[Dataset entries Boundary: Start]

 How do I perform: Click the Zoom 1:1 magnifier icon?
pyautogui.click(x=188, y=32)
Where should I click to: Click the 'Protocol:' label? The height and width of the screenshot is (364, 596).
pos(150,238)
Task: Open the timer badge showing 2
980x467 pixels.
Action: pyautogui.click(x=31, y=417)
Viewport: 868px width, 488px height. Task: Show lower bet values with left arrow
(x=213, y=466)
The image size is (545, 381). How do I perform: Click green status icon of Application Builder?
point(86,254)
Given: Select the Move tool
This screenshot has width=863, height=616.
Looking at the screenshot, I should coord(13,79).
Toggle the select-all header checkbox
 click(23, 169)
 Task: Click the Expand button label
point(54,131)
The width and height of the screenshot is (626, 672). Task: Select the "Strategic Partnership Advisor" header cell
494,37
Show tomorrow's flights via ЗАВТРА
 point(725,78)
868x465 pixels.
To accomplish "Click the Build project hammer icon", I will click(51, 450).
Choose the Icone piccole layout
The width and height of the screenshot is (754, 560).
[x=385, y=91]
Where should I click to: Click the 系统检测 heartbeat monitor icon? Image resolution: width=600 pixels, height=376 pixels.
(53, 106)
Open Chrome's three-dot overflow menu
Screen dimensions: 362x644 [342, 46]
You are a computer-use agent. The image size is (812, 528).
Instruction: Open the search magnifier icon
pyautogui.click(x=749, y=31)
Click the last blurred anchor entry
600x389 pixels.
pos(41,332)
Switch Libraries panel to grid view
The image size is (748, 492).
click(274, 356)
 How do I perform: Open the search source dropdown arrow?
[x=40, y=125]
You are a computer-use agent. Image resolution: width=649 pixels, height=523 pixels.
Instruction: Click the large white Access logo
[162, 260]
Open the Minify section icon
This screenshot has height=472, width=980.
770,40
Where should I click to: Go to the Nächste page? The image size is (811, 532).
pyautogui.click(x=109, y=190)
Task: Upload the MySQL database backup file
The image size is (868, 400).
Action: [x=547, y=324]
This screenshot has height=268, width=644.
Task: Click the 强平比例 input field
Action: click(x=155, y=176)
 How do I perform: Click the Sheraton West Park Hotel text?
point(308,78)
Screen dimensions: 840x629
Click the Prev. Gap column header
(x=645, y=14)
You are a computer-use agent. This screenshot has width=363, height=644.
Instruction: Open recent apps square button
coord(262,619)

[Dataset entries Boundary: End]

Task instructions -
Every entry above should be given again exactly as shown.

Response to the task -
 How do I perform: Click the Zoom 1:1 magnifier icon?
pyautogui.click(x=188, y=32)
Where should I click to: Click the 'Protocol:' label? The height and width of the screenshot is (364, 596).
pos(150,238)
Task: Open the timer badge showing 2
980x467 pixels.
Action: pyautogui.click(x=31, y=417)
Viewport: 868px width, 488px height. Task: Show lower bet values with left arrow
(x=213, y=466)
The image size is (545, 381). How do I perform: Click green status icon of Application Builder?
point(86,254)
Given: Select the Move tool
This screenshot has width=863, height=616.
Looking at the screenshot, I should coord(13,79).
Toggle the select-all header checkbox
 click(23, 169)
 Task: Click the Expand button label
point(54,131)
The width and height of the screenshot is (626, 672). Task: Select the "Strategic Partnership Advisor" header cell
494,37
Show tomorrow's flights via ЗАВТРА
 point(725,78)
868x465 pixels.
To accomplish "Click the Build project hammer icon", I will click(51, 450).
Choose the Icone piccole layout
The width and height of the screenshot is (754, 560).
[x=385, y=91]
Where should I click to: Click the 系统检测 heartbeat monitor icon? Image resolution: width=600 pixels, height=376 pixels.
(53, 106)
Open Chrome's three-dot overflow menu
Screen dimensions: 362x644 [342, 46]
You are a computer-use agent. The image size is (812, 528).
Instruction: Open the search magnifier icon
pyautogui.click(x=749, y=31)
Click the last blurred anchor entry
600x389 pixels.
pos(41,332)
Switch Libraries panel to grid view
The image size is (748, 492).
click(274, 356)
 How do I perform: Open the search source dropdown arrow?
[x=40, y=125]
You are a computer-use agent. Image resolution: width=649 pixels, height=523 pixels.
Instruction: Click the large white Access logo
[162, 260]
Open the Minify section icon
This screenshot has height=472, width=980.
770,40
Where should I click to: Go to the Nächste page? The image size is (811, 532).
pyautogui.click(x=109, y=190)
Task: Upload the MySQL database backup file
The image size is (868, 400).
Action: [x=547, y=324]
This screenshot has height=268, width=644.
Task: Click the 强平比例 input field
Action: click(x=155, y=176)
 How do I perform: Click the Sheraton West Park Hotel text?
point(308,78)
Screen dimensions: 840x629
Click the Prev. Gap column header
(x=645, y=14)
You are a computer-use agent. This screenshot has width=363, height=644.
Instruction: Open recent apps square button
coord(262,619)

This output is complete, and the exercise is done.